▶ [TEXTO EXTRAÍDO]
A 90 años de su nacimiento, la Vendimia reafirma su condición de símbolo vivo: una celebración que honra el trabajo, fortalece la identidad y consolida a Mendoza como comunidad.
En el marco de las 90 celebraciones de la Fiesta Nacional de la Vendimia, un trabajo periodístico reúne columnas de opinión de destacadas figuras mendocinas con amplia trayectoria en los ámbitos académico y cultural. Participan el historiador Pablo Lacoste, el docente y escritor Juan Marcelo Calabria, la periodista cultural Patricia Slukich, el historiador Gustavo Capone y la reina nacional de la Vendimia 1974, Stella Maris Laborde.
Además de ser tiempo de cosecha, la Vendimia es para Mendoza una manifestación popular del amor, el compromiso con el trabajo y la construcción de riqueza colectiva. Así lo señala el dossier en sus primeros párrafos, donde también se recupera el origen de esta gran tradición.
Una celebración que nació en 1936
La introducción repasa cómo y por qué nació la primera Fiesta de la Vendimia en 1936: homenajear el trabajo de la industria vitivinícola, promover el turismo y generar un espacio de encuentro popular fueron sus ejes conceptuales. Lo que comenzó como una propuesta gubernamental inspirada en tradiciones europeas se transformó rápidamente en una de las celebraciones más queridas por los mendocinos y en un emblema cultural que, con el paso de los años, trascendió fronteras.

[Entradas de datos recopiladas]

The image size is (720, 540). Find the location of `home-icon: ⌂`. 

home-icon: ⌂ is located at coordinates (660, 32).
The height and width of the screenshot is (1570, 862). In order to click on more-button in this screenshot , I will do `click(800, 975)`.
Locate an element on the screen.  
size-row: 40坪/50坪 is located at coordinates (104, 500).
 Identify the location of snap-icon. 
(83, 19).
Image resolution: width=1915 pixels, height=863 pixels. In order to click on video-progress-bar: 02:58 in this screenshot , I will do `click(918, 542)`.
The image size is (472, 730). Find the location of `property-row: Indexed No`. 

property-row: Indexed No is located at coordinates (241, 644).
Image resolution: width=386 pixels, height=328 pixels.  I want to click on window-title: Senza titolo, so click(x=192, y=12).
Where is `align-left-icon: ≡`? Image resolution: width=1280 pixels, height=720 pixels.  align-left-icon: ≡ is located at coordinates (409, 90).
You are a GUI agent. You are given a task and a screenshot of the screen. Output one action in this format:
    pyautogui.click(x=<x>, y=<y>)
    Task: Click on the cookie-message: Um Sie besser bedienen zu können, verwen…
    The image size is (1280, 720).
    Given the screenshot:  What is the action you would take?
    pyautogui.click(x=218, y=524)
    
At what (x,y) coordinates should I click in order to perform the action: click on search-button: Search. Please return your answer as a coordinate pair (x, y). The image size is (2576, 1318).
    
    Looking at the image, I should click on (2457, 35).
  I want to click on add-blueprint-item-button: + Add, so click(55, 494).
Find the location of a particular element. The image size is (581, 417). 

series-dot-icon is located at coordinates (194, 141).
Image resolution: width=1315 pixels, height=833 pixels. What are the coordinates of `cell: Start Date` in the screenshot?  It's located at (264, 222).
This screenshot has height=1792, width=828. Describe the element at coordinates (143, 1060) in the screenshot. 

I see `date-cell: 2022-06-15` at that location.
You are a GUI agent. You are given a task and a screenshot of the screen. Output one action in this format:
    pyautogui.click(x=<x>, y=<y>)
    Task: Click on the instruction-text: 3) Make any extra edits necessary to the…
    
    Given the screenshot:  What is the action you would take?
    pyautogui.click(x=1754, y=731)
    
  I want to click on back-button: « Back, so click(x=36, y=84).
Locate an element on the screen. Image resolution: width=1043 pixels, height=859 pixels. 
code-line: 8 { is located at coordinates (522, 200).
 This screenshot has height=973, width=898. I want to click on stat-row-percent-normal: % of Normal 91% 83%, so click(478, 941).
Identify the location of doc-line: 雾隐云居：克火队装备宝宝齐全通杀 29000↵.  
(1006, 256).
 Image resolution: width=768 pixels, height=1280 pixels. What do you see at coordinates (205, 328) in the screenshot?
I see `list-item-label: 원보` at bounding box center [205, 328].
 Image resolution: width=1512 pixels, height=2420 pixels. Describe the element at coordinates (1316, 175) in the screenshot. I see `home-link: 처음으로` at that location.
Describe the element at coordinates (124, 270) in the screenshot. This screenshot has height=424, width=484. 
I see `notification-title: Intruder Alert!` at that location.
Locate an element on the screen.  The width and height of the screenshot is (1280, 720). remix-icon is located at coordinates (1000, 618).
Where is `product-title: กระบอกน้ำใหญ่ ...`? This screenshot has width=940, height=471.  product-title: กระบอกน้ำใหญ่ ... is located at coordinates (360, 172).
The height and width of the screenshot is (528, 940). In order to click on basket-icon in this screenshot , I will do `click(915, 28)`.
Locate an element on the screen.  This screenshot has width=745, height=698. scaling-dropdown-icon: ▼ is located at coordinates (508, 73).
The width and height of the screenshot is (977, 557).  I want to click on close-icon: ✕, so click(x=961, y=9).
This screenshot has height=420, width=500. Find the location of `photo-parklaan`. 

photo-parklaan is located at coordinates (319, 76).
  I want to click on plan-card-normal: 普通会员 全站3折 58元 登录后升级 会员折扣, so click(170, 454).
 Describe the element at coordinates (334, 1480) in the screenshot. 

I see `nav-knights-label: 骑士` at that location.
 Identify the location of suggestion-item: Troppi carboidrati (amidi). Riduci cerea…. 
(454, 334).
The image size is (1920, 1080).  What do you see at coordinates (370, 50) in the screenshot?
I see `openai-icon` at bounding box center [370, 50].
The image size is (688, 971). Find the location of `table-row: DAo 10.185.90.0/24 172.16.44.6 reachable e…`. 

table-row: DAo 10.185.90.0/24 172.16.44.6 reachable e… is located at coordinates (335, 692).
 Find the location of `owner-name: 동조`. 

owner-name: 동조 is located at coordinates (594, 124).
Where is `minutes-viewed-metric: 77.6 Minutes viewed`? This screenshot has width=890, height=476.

▶ [CONSIGNA]
Responde según el texto sobre la Vendimia:
(a) ¿En qué año nació la primera Fiesta de la Vendimia?
(b) ¿Qué título tuvo Stella Maris Laborde en 1974?
(c) ¿Cuáles fueron los ejes conceptuales de la primera fiesta?
El listado no tiene relación con el texto sobre la Vendimia.

▶ [RESPUESTA]
(a) En 1936.
(b) Fue reina nacional de la Vendimia.
(c) Homenajear el trabajo de la industria vitivinícola, promover el turismo y generar un espacio de encuentro popular.